Just as information about the visual representation of a document can be beneficial to the reader who cannot see it, information about a non-text element can be useful, for many of the same reasons.  However, because this information is not desired by all readers, and constitutes cognitive noise to some, it should be provided in a way that allows the reader to access it electively.

We suggest that authors include an element description that is similar to the document description described earlier.  This element long-description might be provided through a link at the end of the element information long-description. 

The element meta-information might include a wide range of information.  In a description of a photograph where the document information is of an interaction in the foreground (“A man helping a child get a drink of water from a drinking fountain”), the meta-information might include the information that the drinking fountain is near the edge of the Grand Canyon, that it is a sunny day, and that a flock of birds is flying over.  This information might be useful to a person seeking a description of weather in the American Southwest, the migratory habits of birds, or the geology of river canyons.  None of this is relevant to the surrounding document on intergenerational assistance, which is the purpose of the image in the enclosing document.

One complex example of element meta-information can be found in the inclusion of institutional or corporate logos as decorative elements in a document.  Such an element might carry the meaning that “this document is supported/hosted by XYZ corporation,” or that it discusses XYZ corporation.  The logo might well have a great deal of symbolism to the company.  In such a case, the best text equivalent for a logo might well be the name of the company acting as a link to the corporations “About Us” page.


The proposed standard for text equivalents recognizes three categories of alt-text: Inline or Descriptive, Document Information, and element meta-information. 

Information that is required to interpret a sentence in a document should be provided seamlessly and immediately. The person using an alternative representation should be essentially unaware of the change.

Support information, such as graphics, images, sound-bites, or animations should, likewise, have a short description, provided as “alt-text” that provides the reader with enough information to decide if an immediate branch to the detailed description is needed, or if the information can wait.  The text equivalent of a non-text element should be provided in a linked document, using a d-link as well as the longdesc attribute for electronic documents, and other navigational aids for print documents.  This equivalent text should provide the information that the author wanted to convey by the inclusion of the image, animation, sound track, or other non-text element.  It should not include information that can be extracted from the non-text element, but that is not pertinent to the current document. 
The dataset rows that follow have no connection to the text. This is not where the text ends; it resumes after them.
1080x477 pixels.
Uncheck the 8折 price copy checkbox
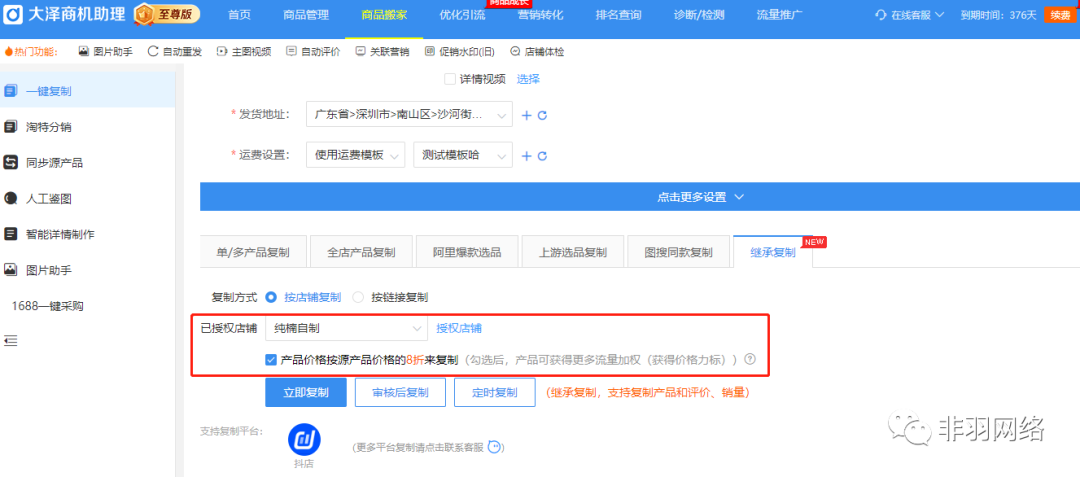[x=271, y=359]
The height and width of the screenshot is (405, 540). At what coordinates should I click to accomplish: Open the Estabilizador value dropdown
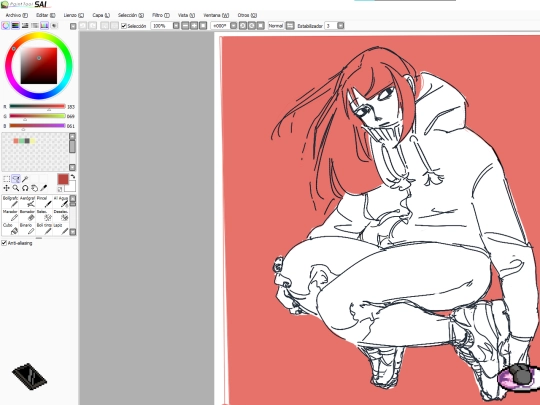(x=341, y=26)
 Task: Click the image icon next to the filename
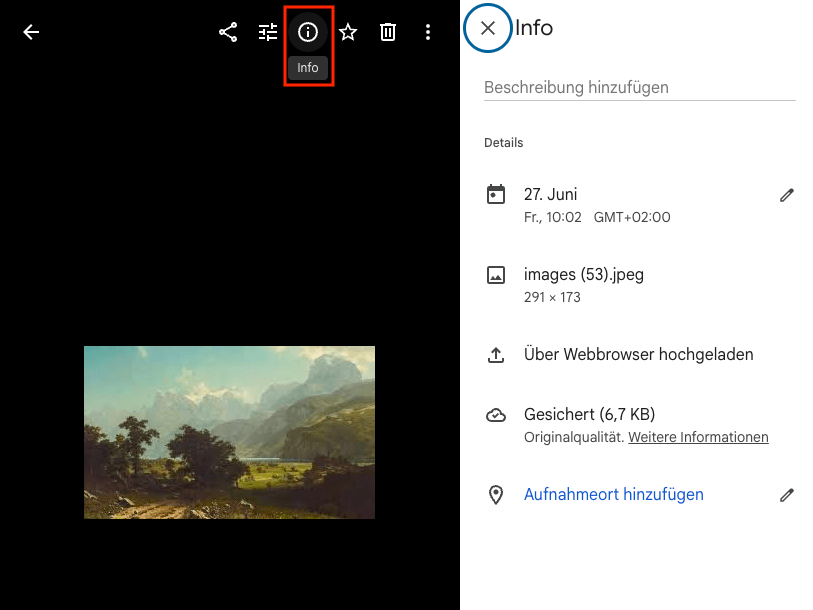point(496,274)
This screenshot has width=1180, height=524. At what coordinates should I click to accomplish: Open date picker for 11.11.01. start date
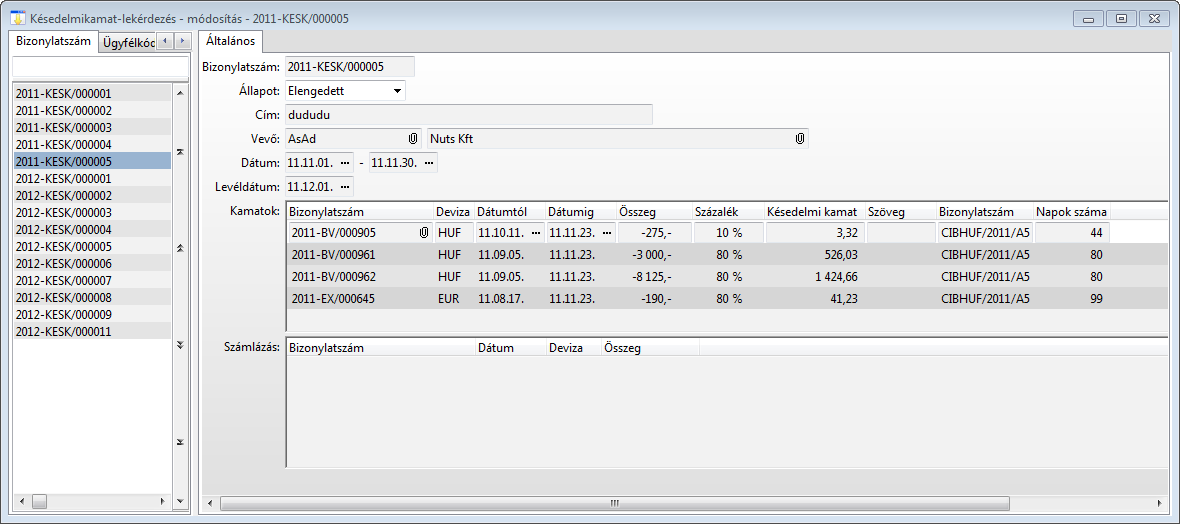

Finally, a document/element description should be linked that provides a more complete description of the non-text element. For images, this might be a description of the setting, background actions, and location. For voice tracks, it might include descriptions of the accent of the reader, levels of background noise, or other aspects that might be of interest.  In many cases, a description of how the element was created might be significant.  This could include the camera settings, animation program, recording rate, or other information that a reader might find helpful in creating similar elements in their own work.

Information that is essential to the meaning of the document must be supplied at the time the document is created.  This includes the first two categories, and this information is the responsibility of the author.  The document description information has a shared responsibility.  Some can, and should be provided by the author, but some can only be provided by the publisher.  Some information, such as logo meta-information, is best provided by the owner of the logo.